_YOUR INSTRUCTIONS_.
Reproduce the data in its entirety, exactly as written.

Segment Open

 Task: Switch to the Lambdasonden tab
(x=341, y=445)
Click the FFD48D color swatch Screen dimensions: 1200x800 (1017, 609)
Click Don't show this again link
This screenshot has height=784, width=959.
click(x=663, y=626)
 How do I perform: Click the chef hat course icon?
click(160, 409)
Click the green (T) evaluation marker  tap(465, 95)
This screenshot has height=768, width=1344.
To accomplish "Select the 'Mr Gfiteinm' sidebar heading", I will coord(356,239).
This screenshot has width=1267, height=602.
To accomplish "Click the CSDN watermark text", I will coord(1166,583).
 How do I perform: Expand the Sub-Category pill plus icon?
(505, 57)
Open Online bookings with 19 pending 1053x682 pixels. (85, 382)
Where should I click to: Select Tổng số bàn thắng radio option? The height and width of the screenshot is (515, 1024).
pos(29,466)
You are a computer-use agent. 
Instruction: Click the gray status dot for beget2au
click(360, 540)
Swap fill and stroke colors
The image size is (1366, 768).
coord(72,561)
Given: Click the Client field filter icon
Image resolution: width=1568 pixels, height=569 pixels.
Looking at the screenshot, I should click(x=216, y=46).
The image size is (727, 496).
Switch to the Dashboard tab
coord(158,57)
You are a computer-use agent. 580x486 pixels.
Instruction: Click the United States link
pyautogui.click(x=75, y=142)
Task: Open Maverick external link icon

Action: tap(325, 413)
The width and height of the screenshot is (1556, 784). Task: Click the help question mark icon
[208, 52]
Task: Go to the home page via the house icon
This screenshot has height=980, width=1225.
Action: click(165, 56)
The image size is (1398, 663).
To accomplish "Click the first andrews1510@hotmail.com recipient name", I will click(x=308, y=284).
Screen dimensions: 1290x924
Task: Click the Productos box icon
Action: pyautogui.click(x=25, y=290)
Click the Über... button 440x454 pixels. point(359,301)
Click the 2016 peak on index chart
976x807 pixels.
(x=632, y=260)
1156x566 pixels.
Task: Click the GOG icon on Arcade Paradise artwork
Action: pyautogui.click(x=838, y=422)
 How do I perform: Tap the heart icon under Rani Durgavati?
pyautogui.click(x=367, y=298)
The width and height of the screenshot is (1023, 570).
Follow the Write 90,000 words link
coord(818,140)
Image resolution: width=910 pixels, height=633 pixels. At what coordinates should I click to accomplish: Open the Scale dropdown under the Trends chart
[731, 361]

Segment Closed

_YOUR RESPONSE_.
 Task: Switch to the Lambdasonden tab
(x=341, y=445)
Click the FFD48D color swatch Screen dimensions: 1200x800 (1017, 609)
Click Don't show this again link
This screenshot has height=784, width=959.
click(x=663, y=626)
 How do I perform: Click the chef hat course icon?
click(160, 409)
Click the green (T) evaluation marker  tap(465, 95)
This screenshot has height=768, width=1344.
To accomplish "Select the 'Mr Gfiteinm' sidebar heading", I will coord(356,239).
This screenshot has width=1267, height=602.
To accomplish "Click the CSDN watermark text", I will coord(1166,583).
 How do I perform: Expand the Sub-Category pill plus icon?
(505, 57)
Open Online bookings with 19 pending 1053x682 pixels. (85, 382)
Where should I click to: Select Tổng số bàn thắng radio option? The height and width of the screenshot is (515, 1024).
pos(29,466)
You are a computer-use agent. 
Instruction: Click the gray status dot for beget2au
click(360, 540)
Swap fill and stroke colors
The image size is (1366, 768).
coord(72,561)
Given: Click the Client field filter icon
Image resolution: width=1568 pixels, height=569 pixels.
Looking at the screenshot, I should click(x=216, y=46).
The image size is (727, 496).
Switch to the Dashboard tab
coord(158,57)
You are a computer-use agent. 580x486 pixels.
Instruction: Click the United States link
pyautogui.click(x=75, y=142)
Task: Open Maverick external link icon

Action: tap(325, 413)
The width and height of the screenshot is (1556, 784). Task: Click the help question mark icon
[208, 52]
Task: Go to the home page via the house icon
This screenshot has height=980, width=1225.
Action: click(165, 56)
The image size is (1398, 663).
To accomplish "Click the first andrews1510@hotmail.com recipient name", I will click(x=308, y=284).
Screen dimensions: 1290x924
Task: Click the Productos box icon
Action: pyautogui.click(x=25, y=290)
Click the Über... button 440x454 pixels. point(359,301)
Click the 2016 peak on index chart
976x807 pixels.
(x=632, y=260)
1156x566 pixels.
Task: Click the GOG icon on Arcade Paradise artwork
Action: pyautogui.click(x=838, y=422)
 How do I perform: Tap the heart icon under Rani Durgavati?
pyautogui.click(x=367, y=298)
The width and height of the screenshot is (1023, 570).
Follow the Write 90,000 words link
coord(818,140)
Image resolution: width=910 pixels, height=633 pixels. At what coordinates should I click to accomplish: Open the Scale dropdown under the Trends chart
[731, 361]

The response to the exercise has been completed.